Wednesday, September 2, 2015

One year ago ...

On September 3, 2014, I had a second mammogram and an ultrasound. My first mammogram, taken on August 30th, showed s suspicious lesion. I didn't think anything of it ... just a precaution. I had just turned 50 and had celebrated that milestone with my family.

When the xray technician took me into a private room and told me I needed to see a surgeon, I again didn't think much about it.

The following day, September 4th, I saw Dr. Frazier who examined me along with Dr. Lloyd. It was at that point I knew something was wrong. I had a needle core biopsy that Friday. Dr. Frazier called me on Monday, September 8th, and told me my tumor was cancerous.

There is no word that evokes more emotion than the dreaded six-letter 'C' word - cancer.

It is so feared that for many years it could only be whispered, not spoken aloud, as if saying 'She has CANCER' meant you could catch it, or worse, that she would not survive.

Much has changed, but the C word still packs quite a serious punch, especially if it is directed at you. I am not going to tell you that it didn’t shake me up. It shook me to the core. I felt as if someone had punched me in the stomach and I couldn't catch my breath.

I learned the turbulent power of the C word. Cancer changes your world in virtually every way imaginable, and in ways that are like your worst nightmare. 

I learned that doctors don’t always know everything and certainly don’t have all the answers, but what many of them lack in absolute certainty they make up for in compassion and caring. I learned that nurses are the unsung rock stars, and that when your mind and body are completely exhausted, you still have the ability to give a little more when you need to. And I have learned that when cancer wins, you have two choices. You can give up and give in to grief and self pity and fear, or you can get yourself together and find the lessons in your experience.

After a couple of months of living in a fog of grief and fear over what might happen to me after my mastectomy, I decided to stop being another victim of the C word. I looked that word straight in the eye, and it taught me some amazing things. I have learned to have courage, beyond what I ever thought I was capable of.
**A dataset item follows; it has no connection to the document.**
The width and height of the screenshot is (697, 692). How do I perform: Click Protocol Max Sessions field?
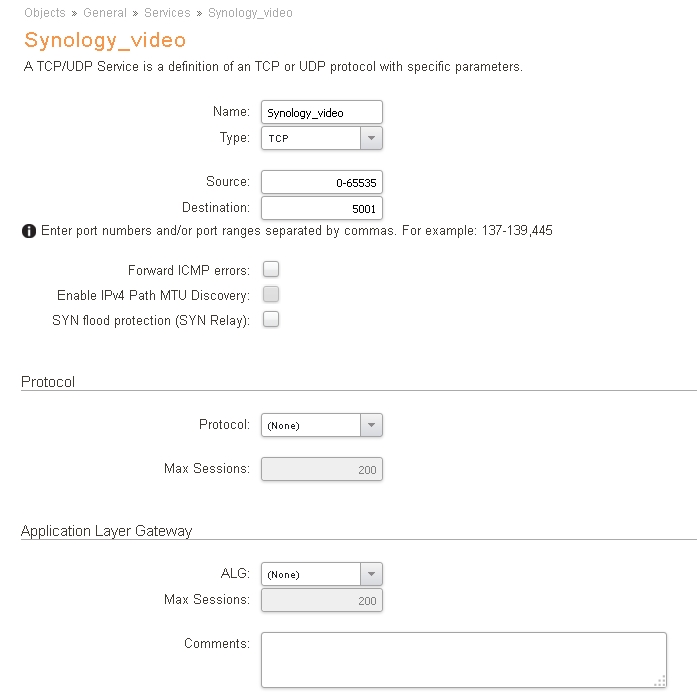322,469
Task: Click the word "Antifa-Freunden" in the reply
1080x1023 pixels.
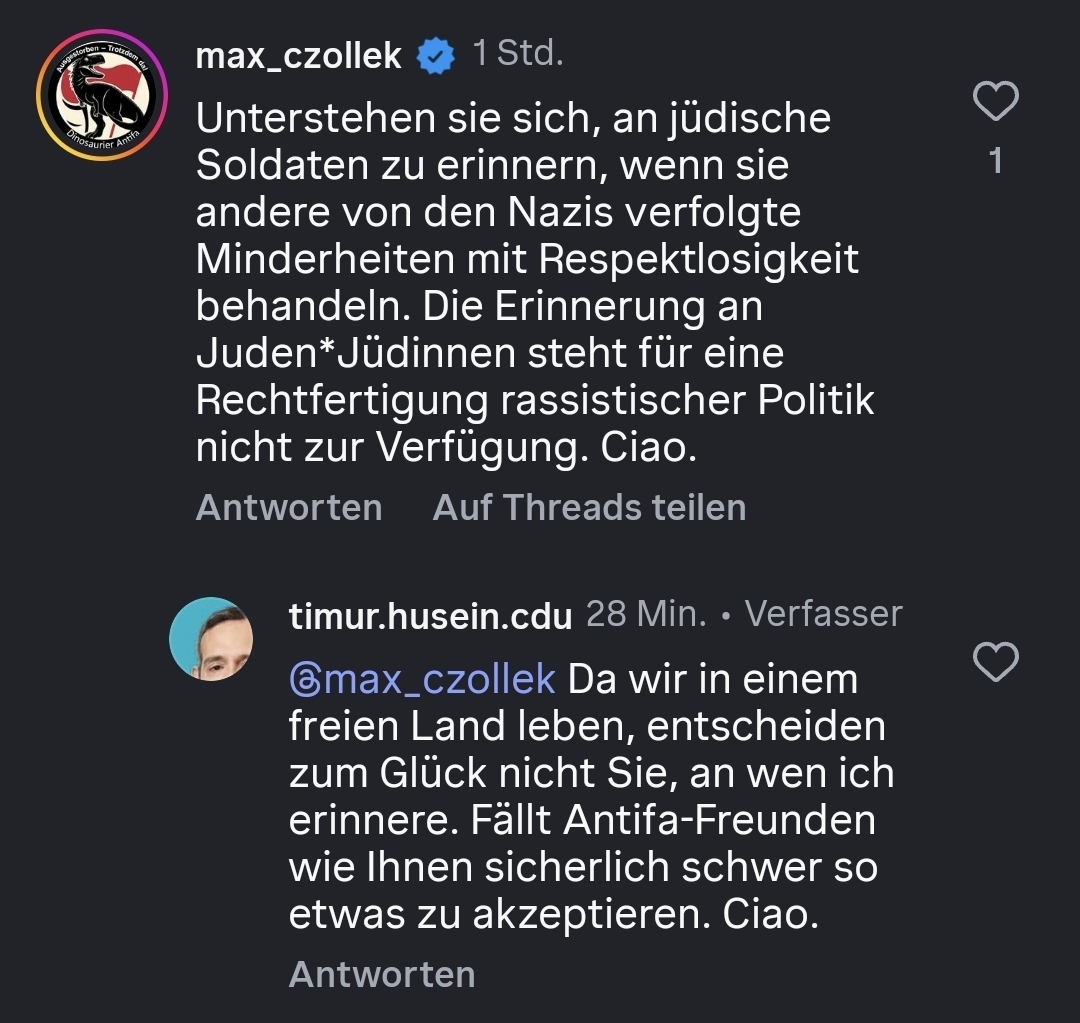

In fact, I have learned that I am capable of many things I never thought possible.

I have learned to be compassionate, because everyone is fighting some sort of battle in their lives. I have experienced an incredible gift of clarity and a new commitment to life, learning to embrace every moment and every person in my life.

Many new doors have opened, and I am grateful that I have been able to step through every one. My job has enabled me to embrace more C words, like communication, critical thinking, and collaboration, as we work to make Haverford College an even better school for our students. I have met many students who come in to the Business Department with concerns and questions.

My experience with cancer, despite the pain I endured, has been an incredible life-changing lesson about growth, persistence, strength, and endurance. Cancer has taught me how to rise up again, let go of what doesn’t matter, live in the moment, and cherish those I love. It has taught me how to open my heart, how to trust my journey, and to live life with fierce enthusiasm and grace.

September 8th - the day I found out I had a cancerous tumor in my left breast - is the Virgin Mary's birthday. My mom will go to church and light a candle on the 8th. The number 8 is my favorite number. Coincidence? Maybe.

Those of us whose lives are touched by cancer in some way may never be the same. I believe we can be better, wiser, and kinder, all because of what we learned in the fight against cancer.

I am preparing myself for my first year anniversary after my surgery (September 23rd). I will celebrate one year cancer free. I'm a survivor and it feels great to be alive!